Reuters: Widow of dissident Liu Xiaobo is losing hope of leaving China, friend says


Reuters staff
MAY 2, 2018 / 10:59 PM / UPDATED 15 HOURS AGO

BEIJING (Reuters) – Liu Xia, the widow of China’s Nobel Peace Prize-winning dissident, Liu Xiaobo, is losing hope of leaving the country and says she may die there, a friend who recently spoke to her by telephone has said.
Liu Xia, a poet and artist who suffers from depression, has effectively been under house arrest since her husband won the prize in 2010. Liu Xiaobo died in Chinese custody in July last year, after being denied permission to go abroad for treatment of advanced liver cancer.

Delayed talks between China and Western governments about the possibility of Liu Xia moving abroad have sparked fears in recent weeks that Beijing will not let her, a Western diplomat involved in the case told Reuters.

“Now I’ve got nothing to be afraid of.

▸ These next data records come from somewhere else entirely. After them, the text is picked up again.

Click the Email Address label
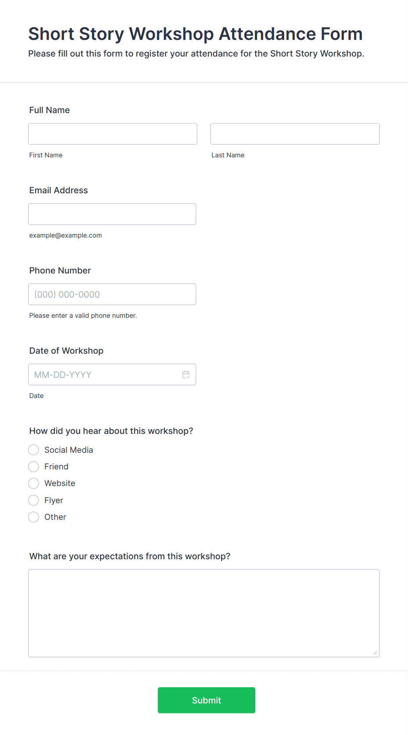Viewport: 408px width, 735px height. tap(58, 190)
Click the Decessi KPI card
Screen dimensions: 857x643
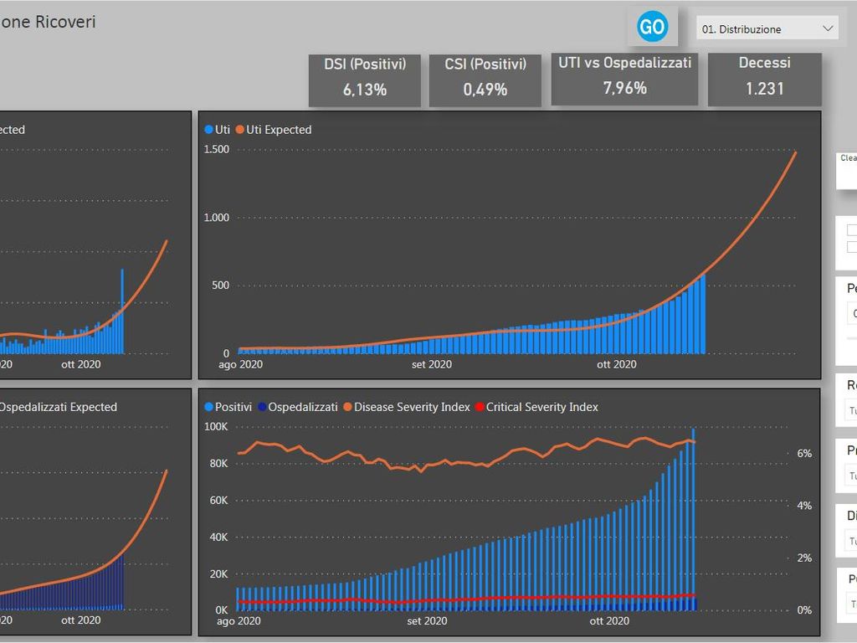pyautogui.click(x=764, y=80)
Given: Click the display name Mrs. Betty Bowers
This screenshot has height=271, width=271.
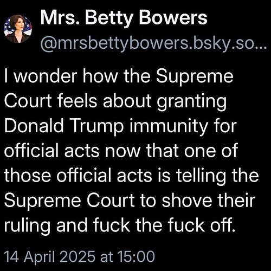Looking at the screenshot, I should pyautogui.click(x=124, y=18).
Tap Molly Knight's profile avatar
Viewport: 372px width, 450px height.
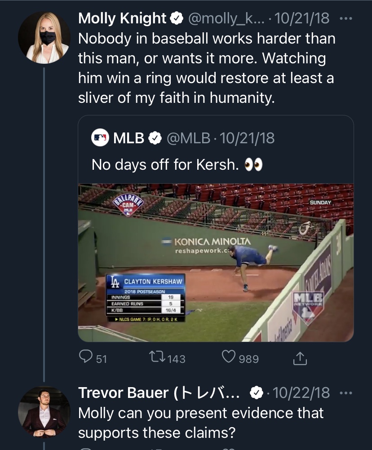coord(44,38)
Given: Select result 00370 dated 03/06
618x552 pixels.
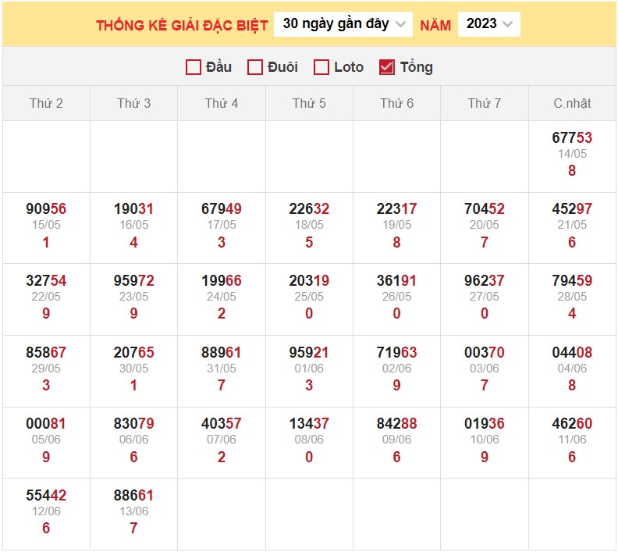Looking at the screenshot, I should (484, 353).
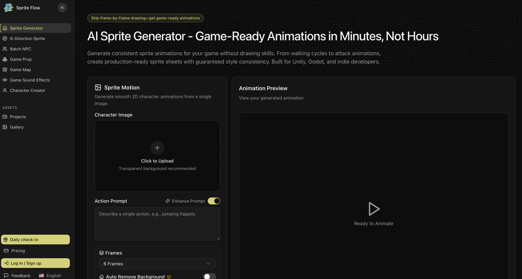Select Sprite Generator in the sidebar
The width and height of the screenshot is (522, 279).
tap(36, 28)
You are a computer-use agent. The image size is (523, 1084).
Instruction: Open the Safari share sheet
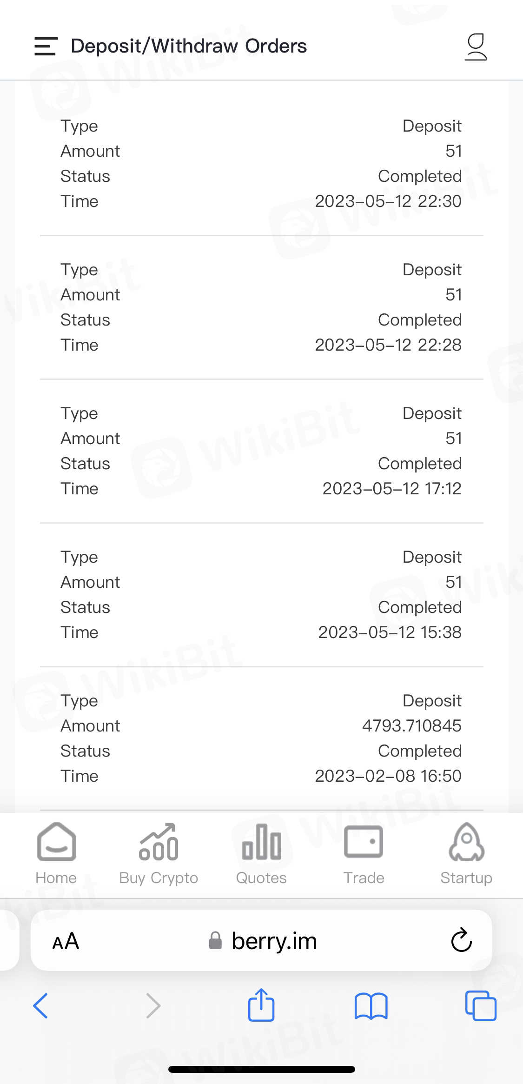[261, 1004]
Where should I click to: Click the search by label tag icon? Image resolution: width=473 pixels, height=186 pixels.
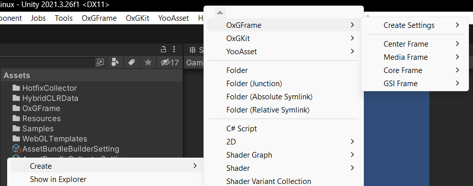[131, 62]
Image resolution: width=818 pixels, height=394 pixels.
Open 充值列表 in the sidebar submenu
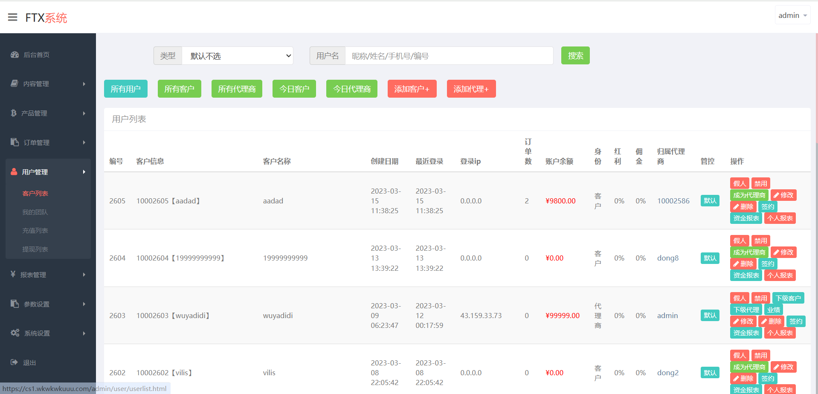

If I can’t leave, I’ll die in my home,” Liu Xia said on Monday in a telephone call with Liao Yiwu, a Chinese writer living in Germany.

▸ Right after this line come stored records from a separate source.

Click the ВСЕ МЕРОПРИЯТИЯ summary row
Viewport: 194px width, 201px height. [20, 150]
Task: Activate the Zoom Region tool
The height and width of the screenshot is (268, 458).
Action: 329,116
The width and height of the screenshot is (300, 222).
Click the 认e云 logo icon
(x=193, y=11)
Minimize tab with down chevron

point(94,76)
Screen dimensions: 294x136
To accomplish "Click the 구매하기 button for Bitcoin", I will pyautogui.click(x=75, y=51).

File photo: Liu Xia, wife of jailed Nobel Peace Prize
Laureate Liu Xiaobo, looks out of a car window after
a trial outside a court in the Huairou district of Beijing,
China June 9, 2013.
Reuters/Petar Kujundzic/File Photo

Their conversation was quoted by Liao on Wednesday in an essay on, a blog that regularly publishes content from Chinese dissidents and activists.

“Using death to defy could not be any simpler for me,” Liu Xia said, according to the post.

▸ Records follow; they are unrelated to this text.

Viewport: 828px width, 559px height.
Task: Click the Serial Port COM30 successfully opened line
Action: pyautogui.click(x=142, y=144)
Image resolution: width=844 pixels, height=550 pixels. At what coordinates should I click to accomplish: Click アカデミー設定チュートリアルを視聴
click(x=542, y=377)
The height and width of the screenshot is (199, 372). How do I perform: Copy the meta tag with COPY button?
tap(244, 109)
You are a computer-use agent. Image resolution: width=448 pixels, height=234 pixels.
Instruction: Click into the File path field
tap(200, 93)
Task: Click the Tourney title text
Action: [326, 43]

Liao said he and other friends of Liu Xia had been making preparations for her to come to Germany and receive treatment.

Liao also released a recording of a previous telephone conversation from April 8, when he encouraged a weeping Liu Xia to keep up hope and continue applying to leave China.

Reuters was unable to reach Liu Xia for comment. China’s justice department did not immediately respond to faxed requests for comment on Liao’s essay.

Asked about the case, foreign ministry spokeswoman Hua Chunying said she had no understanding of the situation but Liu Xia was a Chinese citizen and relevant authorities would “handle the issue in accordance with the law”. She did not elaborate.

China has previously said Liu Xia, as a private citizen, was free to do as she pleased and the details of the case remained an internal affair.

In the past, Chinese dissidents have been allowed to leave the country and take up residence in a willing Western nation.

However, since coming to power in 2013, President Xi Jinping has presided over a sweeping campaign to quash dissent throughout Chinese society, detaining hundreds of rights activists and lawyers, with dozens jailed.